### Saved data entries
>>>

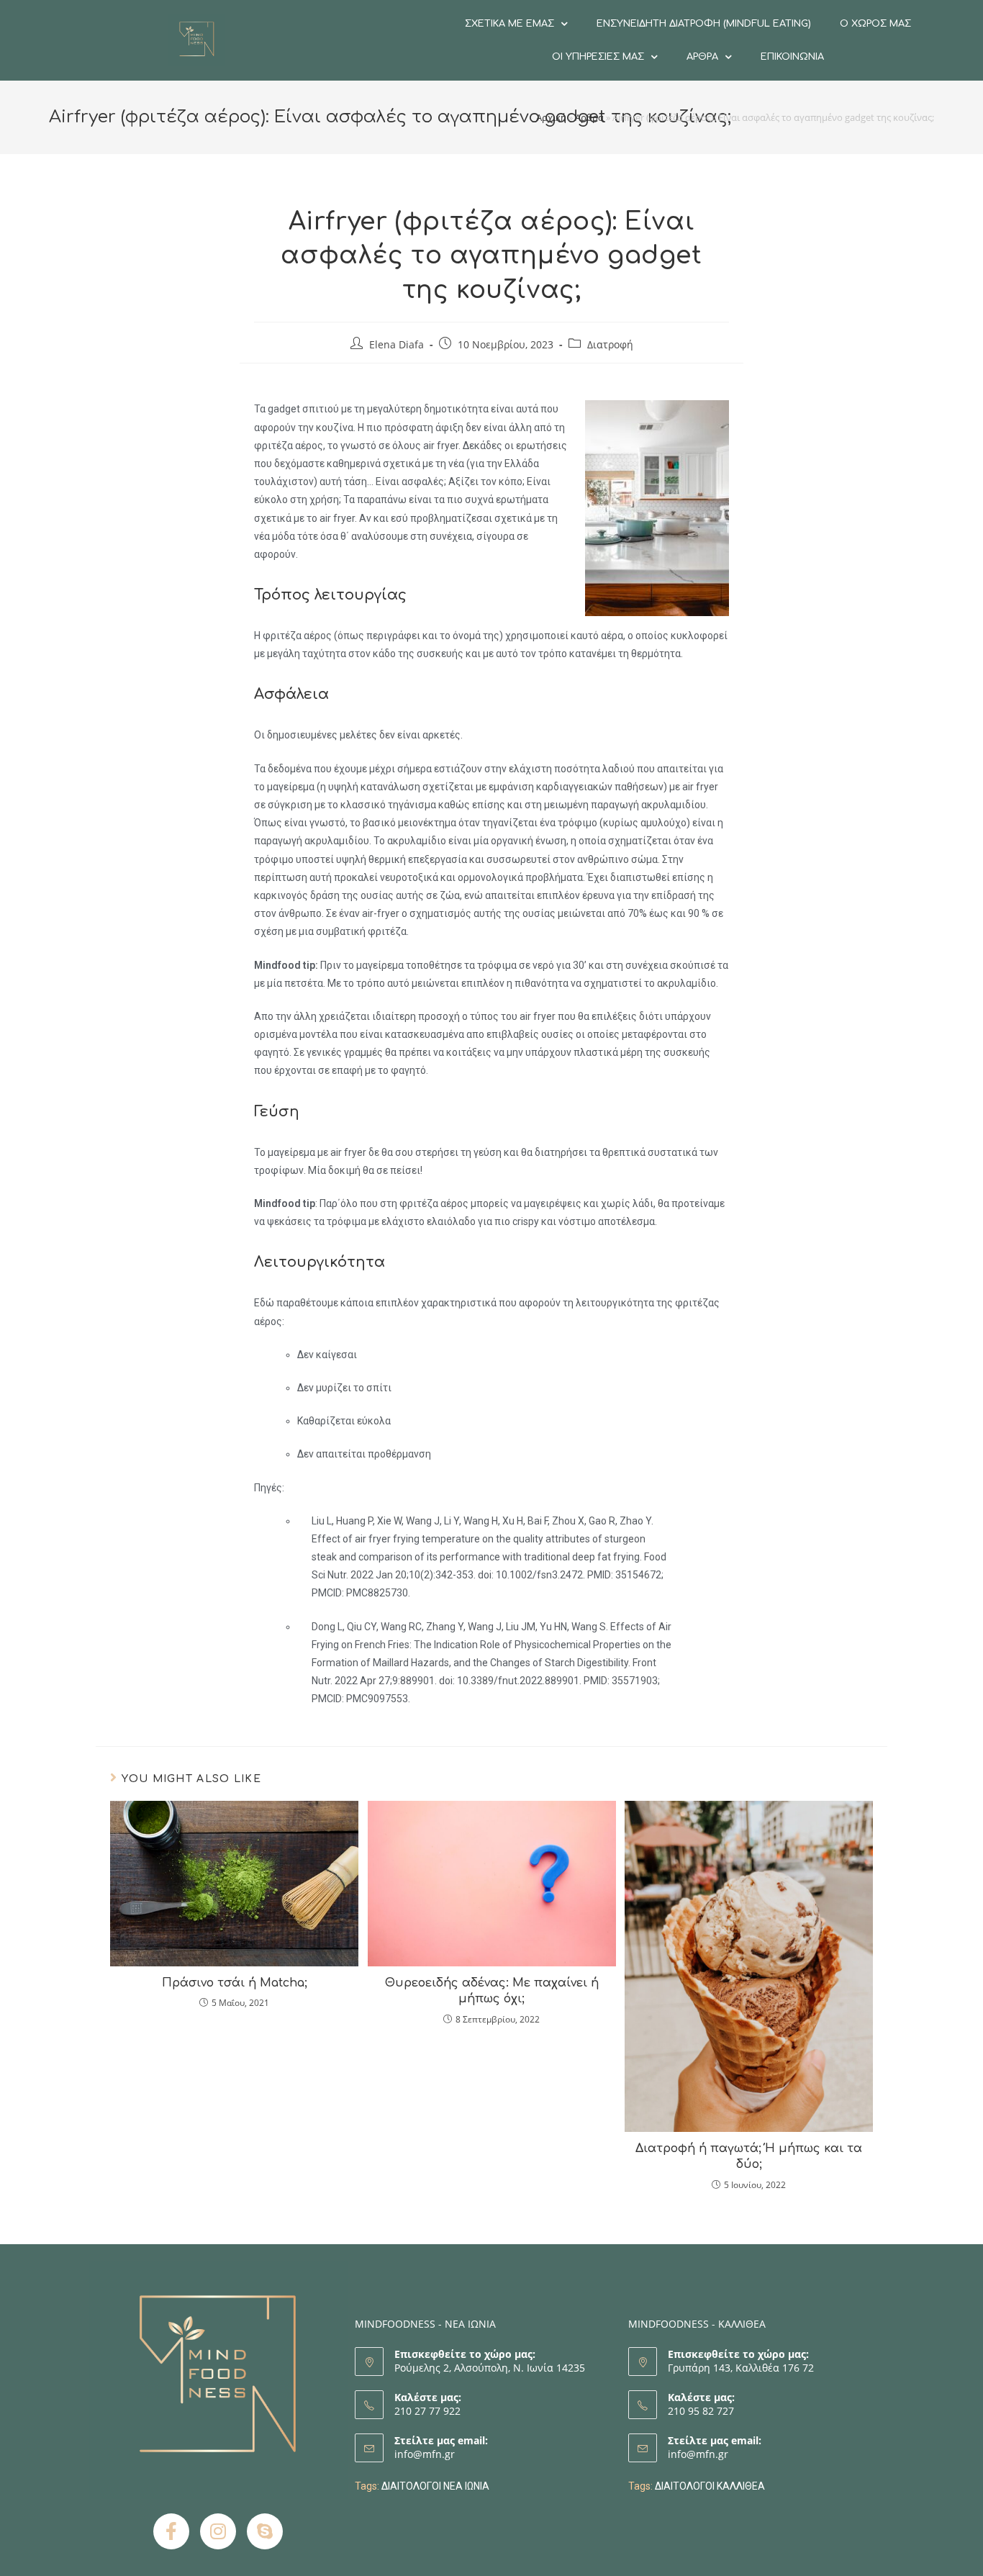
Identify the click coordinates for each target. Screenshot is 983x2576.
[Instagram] (218, 2531)
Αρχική (551, 117)
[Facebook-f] (171, 2531)
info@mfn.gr (424, 2454)
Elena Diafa (396, 344)
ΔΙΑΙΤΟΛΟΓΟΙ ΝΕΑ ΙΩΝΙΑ (435, 2486)
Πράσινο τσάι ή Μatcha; (234, 1982)
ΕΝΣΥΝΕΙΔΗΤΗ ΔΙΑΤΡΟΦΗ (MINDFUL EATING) (704, 24)
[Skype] (265, 2531)
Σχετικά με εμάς (509, 24)
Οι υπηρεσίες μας (598, 57)
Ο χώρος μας (875, 24)
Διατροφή (610, 344)
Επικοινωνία (792, 57)
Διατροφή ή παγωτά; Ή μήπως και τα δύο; (748, 2156)
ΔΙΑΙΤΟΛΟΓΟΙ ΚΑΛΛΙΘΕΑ (710, 2486)
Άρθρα (702, 57)
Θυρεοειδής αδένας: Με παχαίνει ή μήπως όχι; (492, 1990)
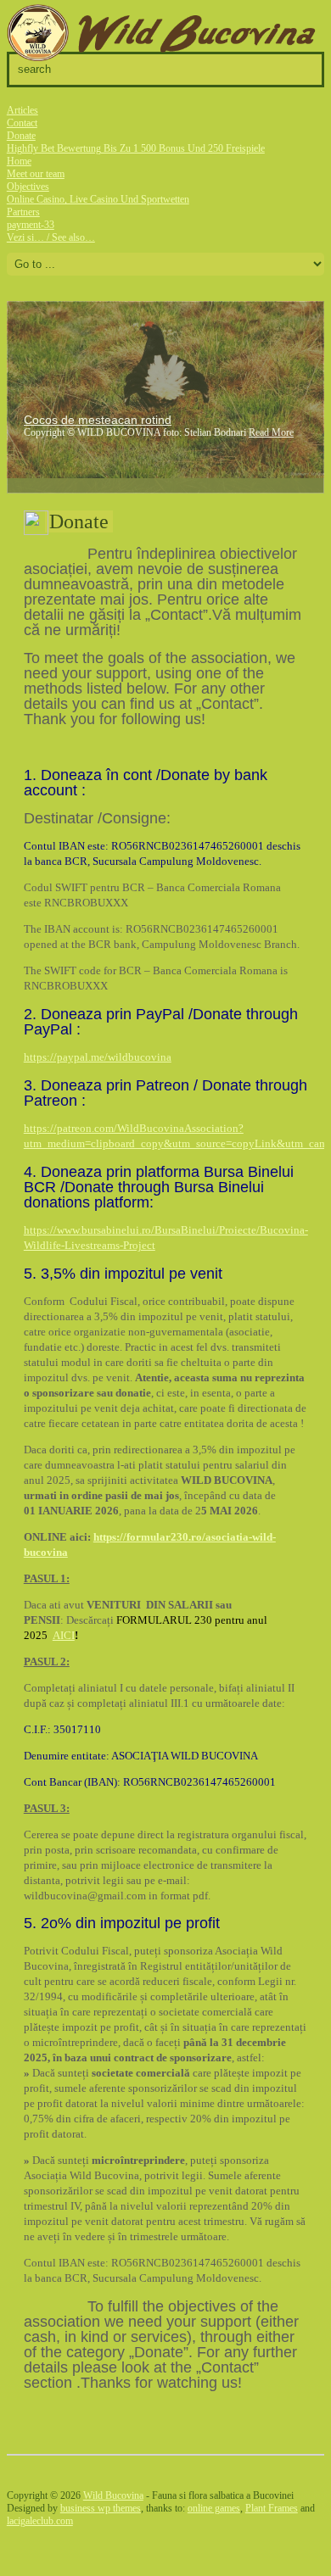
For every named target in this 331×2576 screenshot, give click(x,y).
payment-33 (30, 225)
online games (214, 2508)
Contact (22, 123)
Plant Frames (271, 2508)
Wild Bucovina (113, 2495)
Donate (21, 136)
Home (19, 161)
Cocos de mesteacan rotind (97, 420)
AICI (64, 1635)
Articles (22, 110)
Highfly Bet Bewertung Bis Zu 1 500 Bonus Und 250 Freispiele (136, 148)
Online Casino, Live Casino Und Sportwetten (98, 199)
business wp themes (100, 2508)
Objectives (28, 186)
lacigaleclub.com (40, 2521)
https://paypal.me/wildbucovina (97, 1057)
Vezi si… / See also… (51, 237)
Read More (271, 432)
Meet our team (36, 174)
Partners (23, 212)
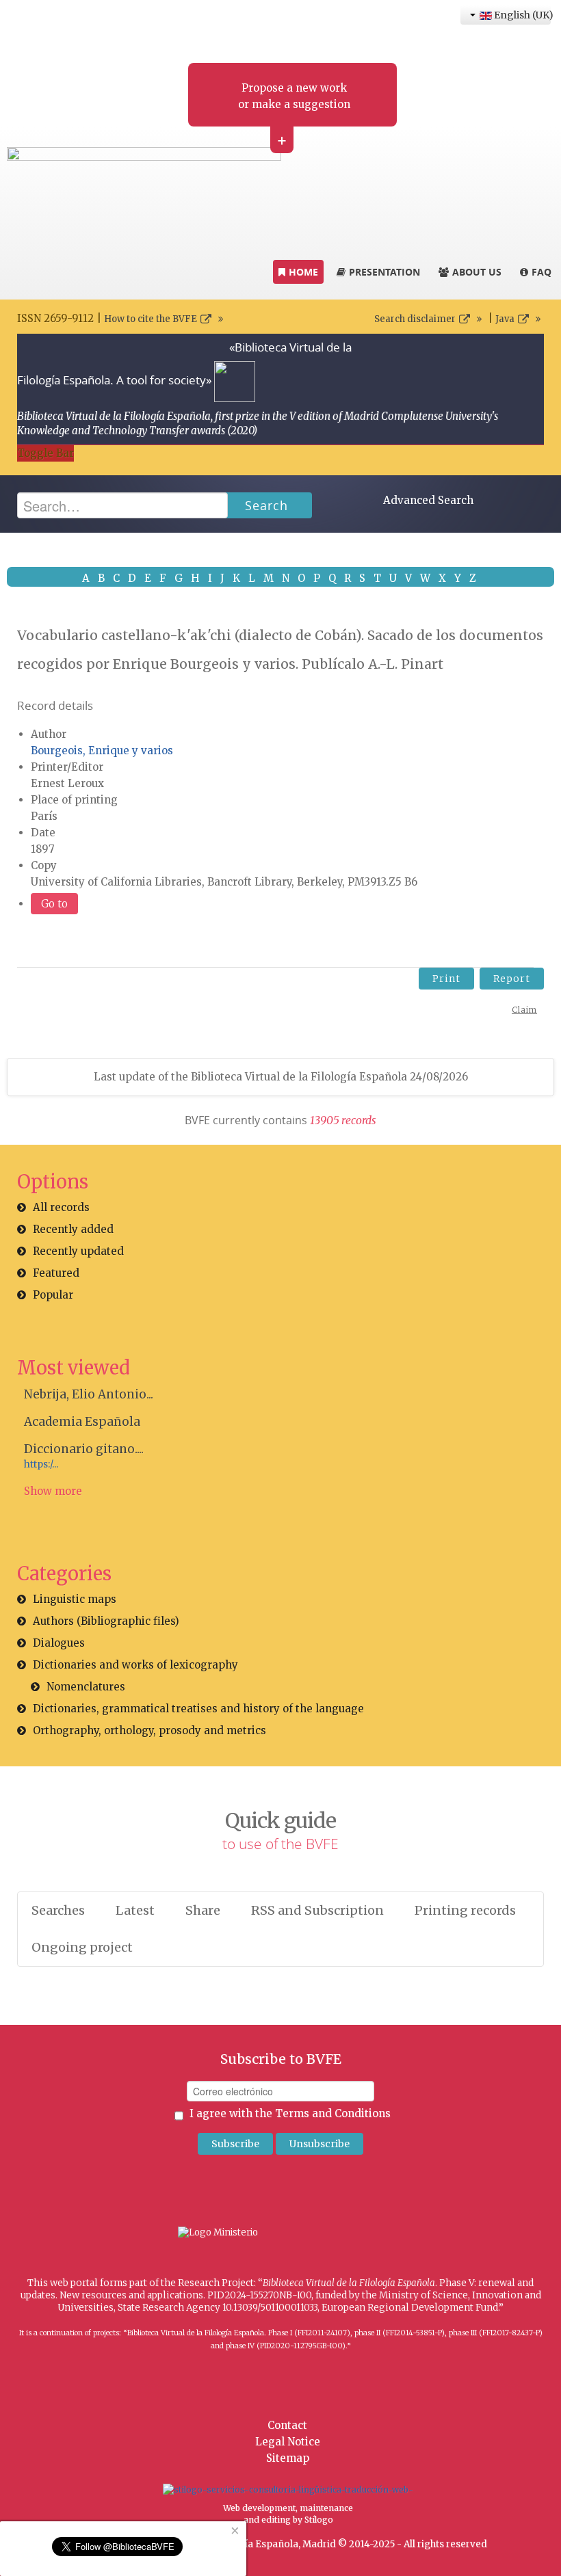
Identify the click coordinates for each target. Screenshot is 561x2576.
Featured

<<<

### About this task
Wherever a line in the entries holds "μήπως", copy that line.

### Response for this exercise
Διατροφή ή παγωτά; Ή μήπως και τα δύο; (748, 2156)
Θυρεοειδής αδένας: Με παχαίνει ή μήπως όχι; (492, 1990)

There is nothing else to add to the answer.